# utility functions involved with data prep
#' Finds filepath to specific river data
#'
#' \code{data_finder} takes a filepath and a river designator and returns the
#' complete filepaths to specified river data.
#'
#' The function presumes data to be in xlsx format and the river designator,
#' within the name of the file, to be preceded by 8 digits (date).
#'
#' @param path Character string filepath to location of sonde data xlsx
#' workbooks.
#'
#' @param river Character. Either "c" for Canning River or "s" for Swan
#' River.
#'
#' @return If data meeting the required conditions exist, filepaths of data
#' location.

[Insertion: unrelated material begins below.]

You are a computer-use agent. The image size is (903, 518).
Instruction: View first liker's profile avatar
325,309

There should be two filepaths per date for upper and lower
#' data runs.
#'
#' @examples
#' \dontrun{
#' data_finder(path = "Z:/DEC/MonitoringProgram/Data", river = "c")}
#'
#' @author Bart Huntley, \email{bart.huntley@@dbca.wa.gov.au}
#'
#' @importFrom stringr str_detect
data_finder <- function(path, river){
excels <- list.files(path = path, pattern = ".xlsx$")

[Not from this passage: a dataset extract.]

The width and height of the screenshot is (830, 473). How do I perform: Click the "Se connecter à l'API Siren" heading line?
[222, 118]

excel_clean <- excels[stringr::str_detect(excels, "^\\d{8}")] #starts with digits only
sorted <- if(river == "c"){
out <- excel_clean[stringr::str_detect(excel_clean, "c")]
} else {
out <- excel_clean[!stringr::str_detect(excel_clean, "c")]
}
file.path(path, sorted)
}
#' Reads in sonde data from various model formats and creates tidy data
#'
#' \code{sonde_reader} takes a filepath to one xlsx workbook as identified
#' by \code{\link{data_finder}} and determines:
#' \itemize{
#' \item determines whether data has two header rows
#' \item cleans data
#' \item returns a tidy data set
#' }
#'
#' @param path Character string filepath to location of sonde data xlsx
#' workbook (one only).
#'
#' @return A data frame containing:
#' \itemize{
#' \item site
#' \item temperature
#' \item dissolved oxygen mg/L
#' \item salinity ppt
#' \item depth
#' \item chlorophyll a
#' }
#'
#' @examples
#' \dontrun{
#' sonde_reader(path = "Z:/DEC/MonitoringProgram/Data/20191201cpoEXO1.xlsx")}
#'
#' @author Bart Huntley, \email{bart.huntley@@dbca.wa.gov.au}
#'
#' @importFrom readxl read_excel
#' @import dplyr
#' @import stringr
#' @importFrom tidyr spread
#' @importFrom unpivotr as_cells
sonde_reader <- function(path){
# make sure of correct tab
sheet <- readxl::excel_sheets(path)[stringr::str_sub(stringr::str_to_lower(readxl::excel_sheets(path)), 1, 1) == "e"]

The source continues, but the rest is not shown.